The apartment units in the complex include one bedroom and a “very small kitchen,” said Campbell.

“It’s an older apartment built in the ‘70s,” said Campbell. “They’re decent size. It’s not a luxury condo, but it will be very nice and it will be clean and it will be safe.”

The renovation of the apartment complex will include the installation of new appliances, kitchen cabinets, plumbing fixtures and flooring.

“It’s in need of new bathrooms, new kitchens, new flooring,” said Campbell. “The walls are real solid. Structurally it’s sound. It’s just out of date.”

The nonprofit organization will use one of the six apartment units for an office space for the social worker on staff and for a visiting space for when families come to visit the women housed at the facility.

 “Some of these women going to prison have children, but they’ve lost custody of them,” said Campbell. “No children will live in the house, but they will be able to visit their moms there. There will be a kitchen. They can fix meals together. They can play together. It’s a chance for them to reunite.”

Paroled women will be allowed to live in the apartment complex for two years. During those two years, they will be required to learn a trade, work or attend school.

“It’s not a free place to hang out,” said Campbell. “It’s a place where they can begin to get their lives back together. We’re working with a lot of people who are willing to take a risk on hiring them. They’ll be getting jobs. They’ll be going to school. They’ll be getting training.

“The contract that they’ll have will be part of their money will go toward rent and part of it will go toward a savings account, so at the end of the two years they can get their own place, maybe a car, whatever it is they need to go to school and get a job.”

The nonprofit organization is working with the Bloomington & Normal Trades & Labor Assembly, the AFL-CIO central labor organization for the Illinois counties of McLean, Livingston, Logan and DeWitt, to help paroled women obtain a pre-apprenticeship.

“It’s hard enough to get a job right now, let alone with a felony,” said Campbell. “And if you’re a woman with a felony it’s particularly difficult.
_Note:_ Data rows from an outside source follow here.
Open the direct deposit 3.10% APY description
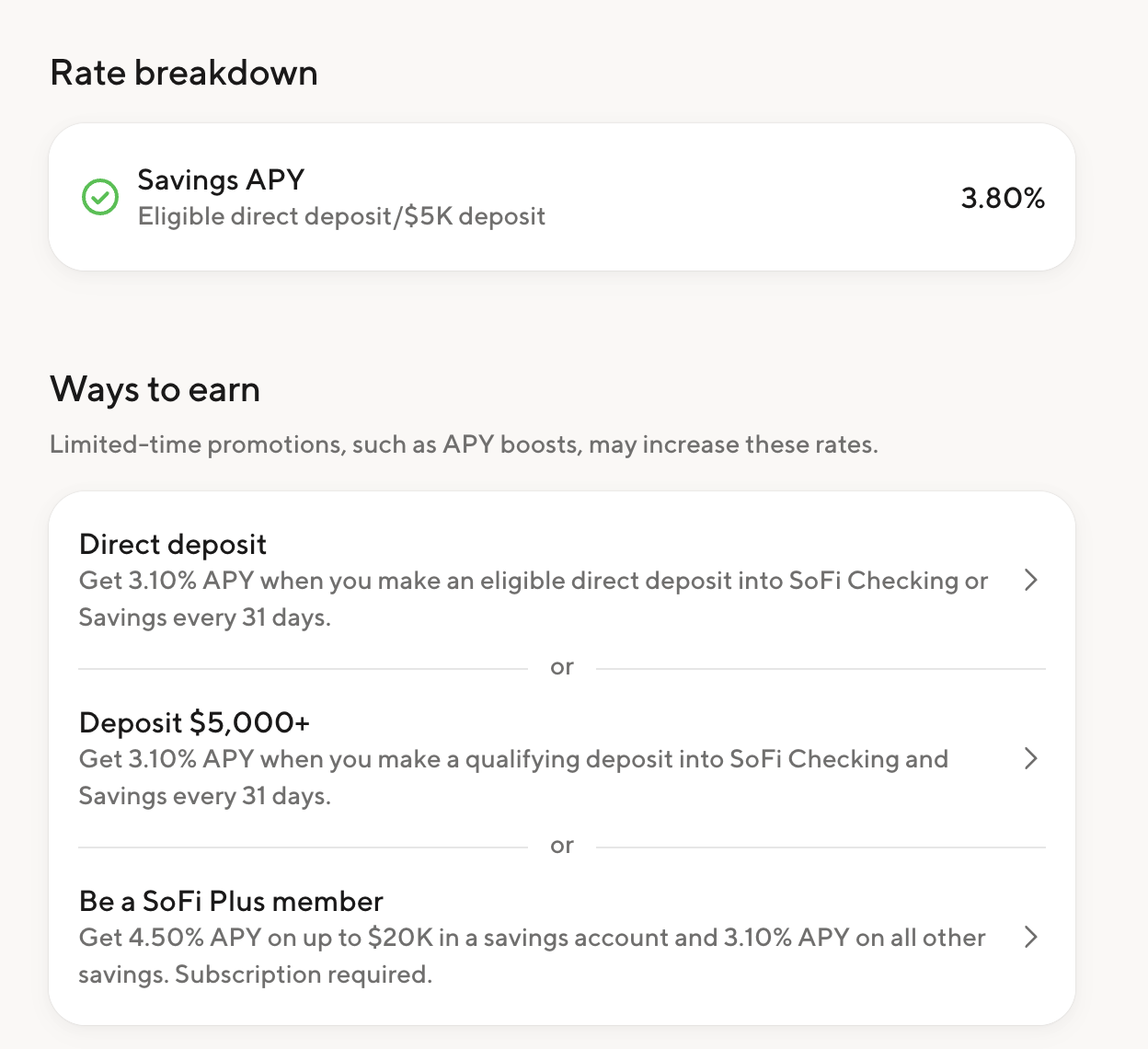 (534, 599)
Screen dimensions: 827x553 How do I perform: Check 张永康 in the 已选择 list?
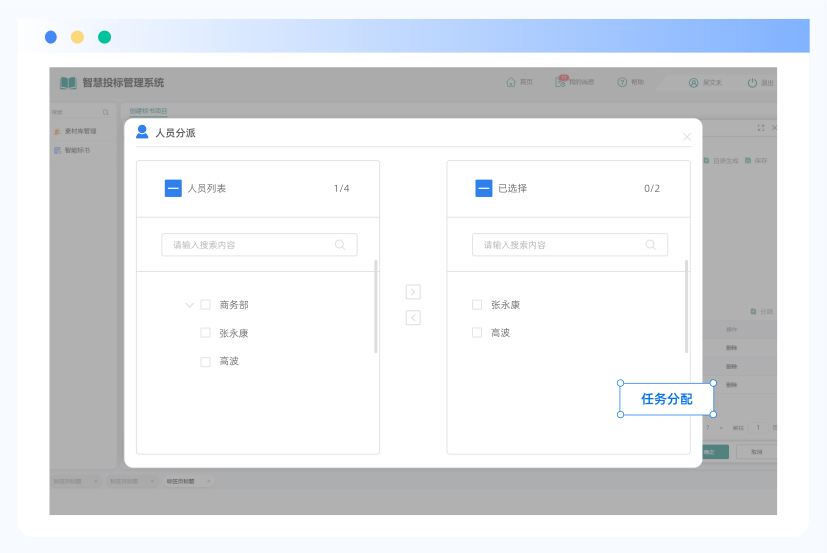(477, 305)
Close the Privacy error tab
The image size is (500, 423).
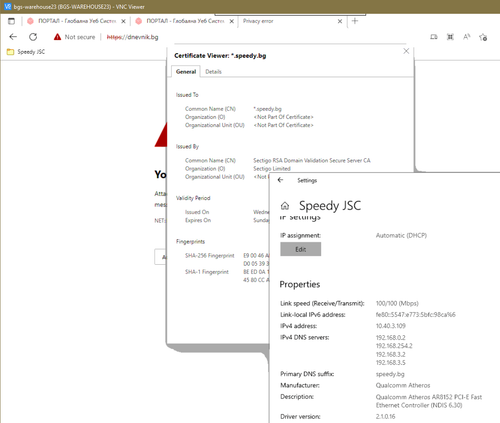pos(340,21)
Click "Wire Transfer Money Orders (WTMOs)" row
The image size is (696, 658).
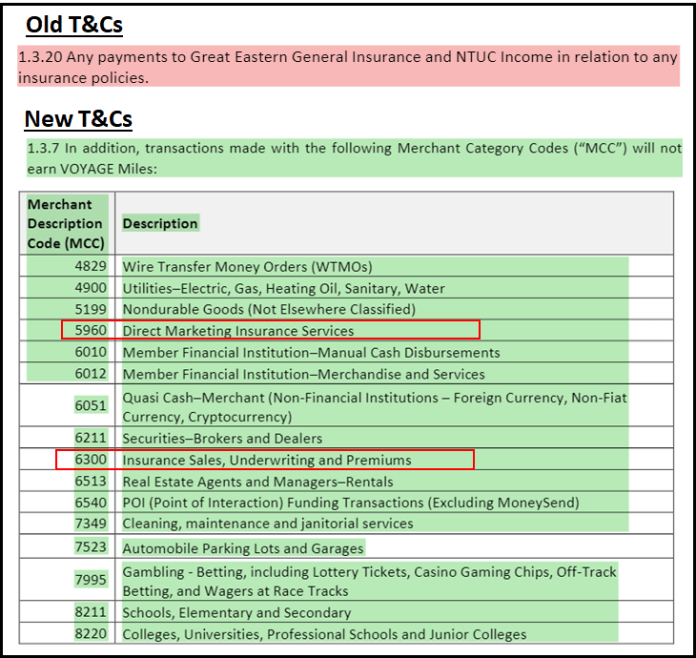tap(247, 267)
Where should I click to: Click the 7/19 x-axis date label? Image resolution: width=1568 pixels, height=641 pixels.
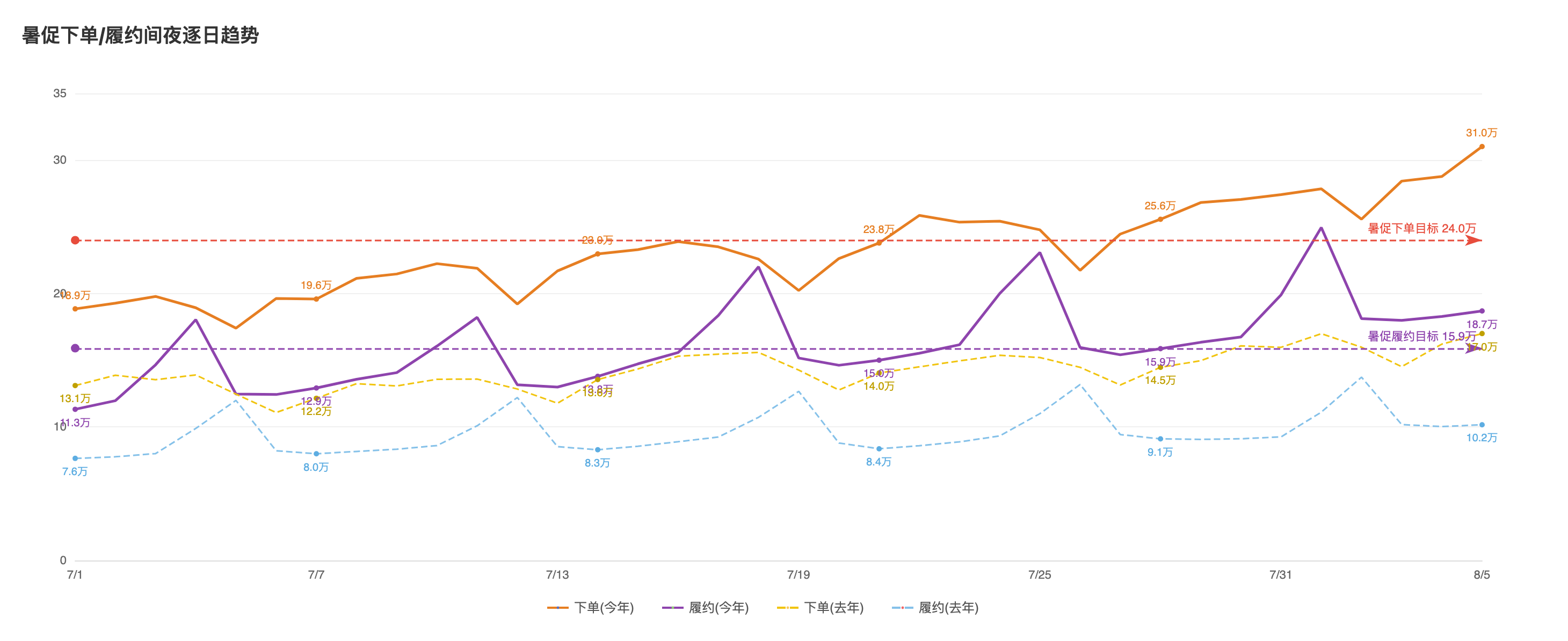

We’re working with the Trades & Labor, the unions here in town to develop an apprenticeship program so that any woman who is interested in learning a trade in plumbing, electrical, carpentry, concrete, whatever, they can go through the pre-apprenticeship program and then be identified and move up to the apprentice level. That way they have a chance of getting a job with a decent income and job security.”

Labyrinth Outreach Services to Women has been providing services for women in county jails and state prisons since its formation in 2005. Social workers that work for the nonprofit organization travel to county jails and state prisons to meet women before they get out and offer them a series of services that they might need in order to be successful after being released. Programs related to substance abuse, domestic violence and mental health are offered to these women.

Currently, the nonprofit organization is operating out an office that Mid Central Community Action has provided for them. In addition to serving as a larger headquarters, the six-unit apartment complex will help the nonprofit organization obtain grants, said Campbell.

“Right now we only have a quarter-time social worker,” said Campbell. “There’s only so much people can do in 10 hours a week. In order to get funding from any kind of grant or foundation, generally you have to have a track record. Because we’ll actually have a place, it will allow us to be more credible in the community.”